(Saved data entries)
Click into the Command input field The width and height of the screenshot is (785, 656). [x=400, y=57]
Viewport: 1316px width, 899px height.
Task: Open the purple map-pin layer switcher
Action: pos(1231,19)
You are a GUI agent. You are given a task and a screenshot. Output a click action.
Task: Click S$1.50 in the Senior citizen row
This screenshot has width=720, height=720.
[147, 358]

...

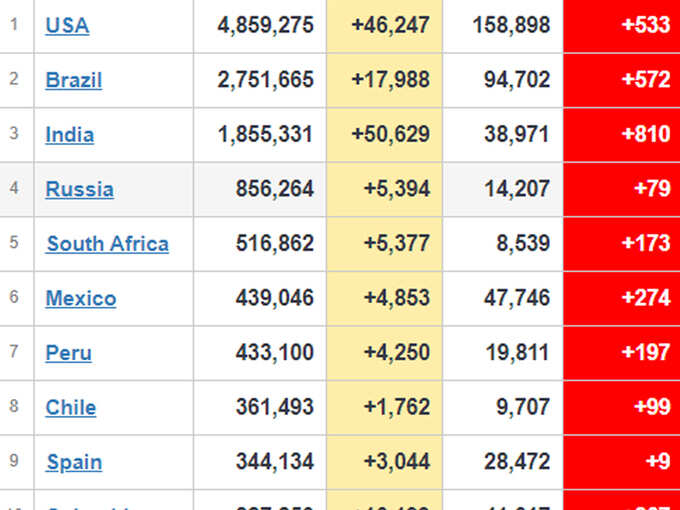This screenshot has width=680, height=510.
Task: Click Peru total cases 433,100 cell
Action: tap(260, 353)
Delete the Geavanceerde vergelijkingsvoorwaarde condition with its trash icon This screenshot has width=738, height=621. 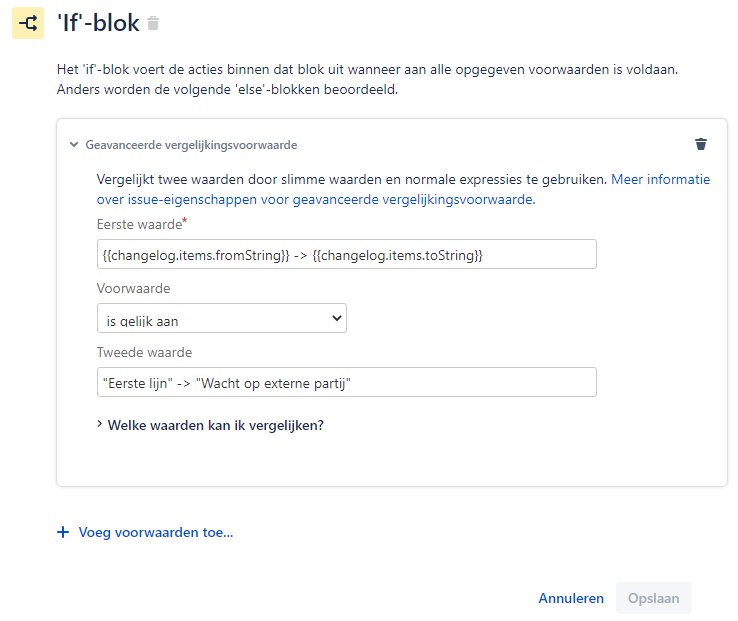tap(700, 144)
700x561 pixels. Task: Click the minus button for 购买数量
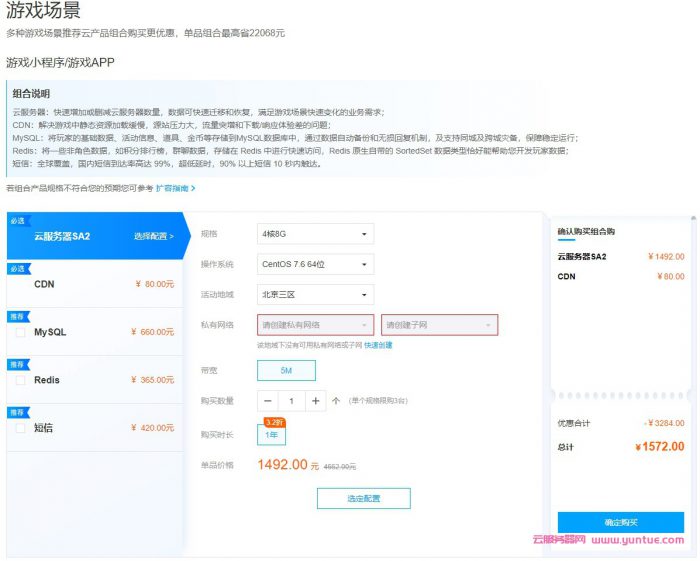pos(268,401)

§ **What the task asks**:
Only the lines above from the line with "Click into the" to the line with "Task: Click S$1.50 in the Senior citizen row", those two lines included, should be reproduced exactly.

§ **Answer space**:
Click into the Command input field The width and height of the screenshot is (785, 656). [x=400, y=57]
Viewport: 1316px width, 899px height.
Task: Open the purple map-pin layer switcher
Action: pos(1231,19)
You are a GUI agent. You are given a task and a screenshot. Output a click action.
Task: Click S$1.50 in the Senior citizen row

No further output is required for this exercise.